Problem: Network partitions, server crashes, and transient failures can cause event loss if not handled carefully. The system must provide guarantees that telemetry is never discarded.

Solution:

Implemented durable RabbitMQ queues with persistent storage to disk
Consumer uses manual acknowledgments instead of auto-acknowledgment
Events remain in queue until explicitly acknowledged after successful database writes
Graceful shutdown procedures allow in-flight operations to complete before termination
Dead-letter queues capture unprocessable messages for manual investigation

Result: Even if consumer workers crash mid-processing, events are not lost and will be reprocessed after recovery.

Challenge: Absorbing Traffic Spikes Without Backpressure

Problem: If a production application sends 10,000 requests per second during a traffic spike, the monitoring system must not block or slow down the application waiting for these requests to be processed.

Solution:

Implemented RabbitMQ as a durable buffer between ingestion and processing
Ingestion API publishes to queue and returns immediately (202 Accepted)
Consumer pulls from queue at its own pace, independent of ingestion rate
Horizontal scaling: additional consumer processes can be spawned to drain queue faster
Prefetch controls prevent any single worker from being overwhelmed

Result: Traffic spikes are absorbed by the queue without propagating backpressure to production systems.

Challenge: Handling Duplicate Message Delivery

Problem: Message broker retry mechanisms can deliver the same message multiple times, causing duplicate entries in analytics. This corrupts metrics accuracy.

Solution:

Every event receives a unique hash identifier
Consumer maintains an in-memory Set of processed event IDs
Before writing to databases, consumer checks Set for duplicates
Set is capped at 100,000 entries to prevent memory leaks
Capped LRU structure discards oldest entries when size limit is reached

Result: Duplicate messages are transparently filtered with zero additional database overhead.

Challenge: Efficient Analytics on Massive Event Volumes

Problem: Scanning billions of raw events for every dashboard query is prohibitively expensive. Real-time dashboards would timeout regularly.

Solution:

Implemented incremental aggregation during event processing
Consumer groups raw events into hourly buckets (service, endpoint, method, status code)
PostgreSQL UPSERT operations atomically merge into hourly metrics table
Dashboard queries scan pre-aggregated metrics tables instead of raw events
Storage size reduced by 98% through aggregation

Result: Dashboard queries complete in 50-100ms regardless of total event volume.

> Given data:
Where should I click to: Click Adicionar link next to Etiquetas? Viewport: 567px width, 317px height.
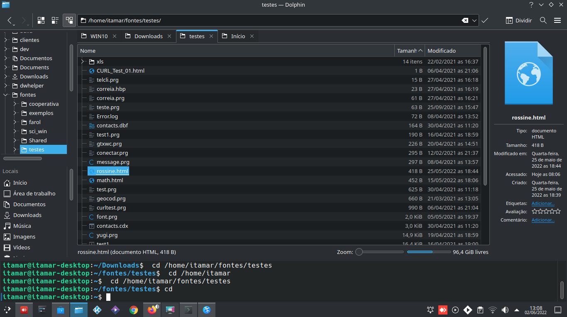point(543,203)
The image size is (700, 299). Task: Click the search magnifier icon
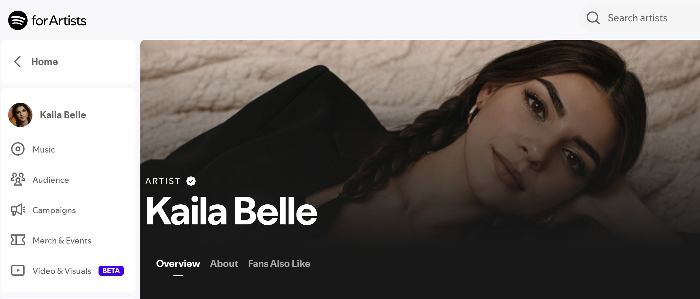click(593, 18)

> Given task 1: In the telemetry pipeline text, at how many entries is the Set of processed event IDs capped?
> Given task 2: Please continue the telemetry pipeline text, picking up after its final sentence.
Nothing in the lines is needed here.

> Final result 1: 100,000 entries.

> Final result 2:
Challenge: Cross-Domain Session Management in Development

Problem: When testing locally (frontend on localhost:5173, API on localhost:5000), browsers block session cookies due to SameSite security policies. Testing required complex workarounds.

Solution:

Implemented environment-aware cookie negotiation in authentication middleware
Development environment: SameSite=Lax, Secure=false
Production environment: SameSite=None, Secure=true
Automatic detection based on NODE_ENV

Result: Development and production environments work seamlessly without manual configuration changes.

Production-Grade System Design

The platform implements several critical patterns required for reliable, scalable systems:

Security & Access Control

JWT-based authentication with HTTP-only secure cookies
API Key management with per-client credential rotation
Role-based access control (RBAC) with admin, operator, and viewer roles
API key validation on every incoming telemetry request
Automatic token expiration and refresh mechanisms

Reliability Patterns

Circuit breaker pattern with three states (closed, open, half-open)
Exponential backoff with randomized jitter for retry handling
Dead-letter queues for handling unprocessable events
Health checks on all critical services
Graceful shutdown procedures with in-flight operation completion

Observability

Structured logging in JSON format for easy parsing
Request tracing with unique IDs for debugging
Performance metrics collection on all critical paths
Error aggregation and alerting

Infrastructure

Containerized deployments using Docker
Docker Compose for local development environment
Support for horizontal scaling (multiple consumer workers)
Connection pooling for database and message broker
Automated database migrations

Multi-Tenant Architecture

Namespace isolation between customers
Per-customer API keys and rate limiting
Separate metric aggregations by customer
Billing-ready event counting infrastructure

Technology Stack & Architecture

Frontend Layer

React 18 with Vite for optimized bundling
TanStack Query for server state management
ApexCharts for real-time metric visualization
Tailwind CSS for responsive design
Axios for REST API communication

Backend Services

Node.js runtime for high concurrency
Express.js framework for HTTP routing
JWT middleware for authentication
Structured logging middleware

Message Queue & Streaming

RabbitMQ 3.x for durable event queuing
Manual acknowledgments for delivery guarantees
Dead-letter exchanges for failure handling
Topic-based routing for multi-tenant isolation

Data Storage

MongoDB 6.0 for schemaless event storage
TTL indexes for automatic data expiration
PostgreSQL 15 for time-series aggregations
Connection pooling and query optimization

Deployment & Operations

Docker containerization for reproducible deployments
Docker Compose for local development
Environment-based configuration management
Graceful shutdown handling

Development Tools

ESLint for code quality
Jest for unit testing
Postman collections for API testing
Docker for isolated local environment

Key Architectural Insights

Building Sendry provided deep experience with production system design patterns. The project demonstrated how architectural decisions made early in development have enormous downstream consequences.

Decoupled Architecture Enables Scalability

The fundamental insight was separating concerns into independent layers. By keeping database writes out of the request path through message queueing, the system became horizontally scalable without architectural changes. Additional consumer processes can be spawned to increase throughput without modifying the ingestion layer.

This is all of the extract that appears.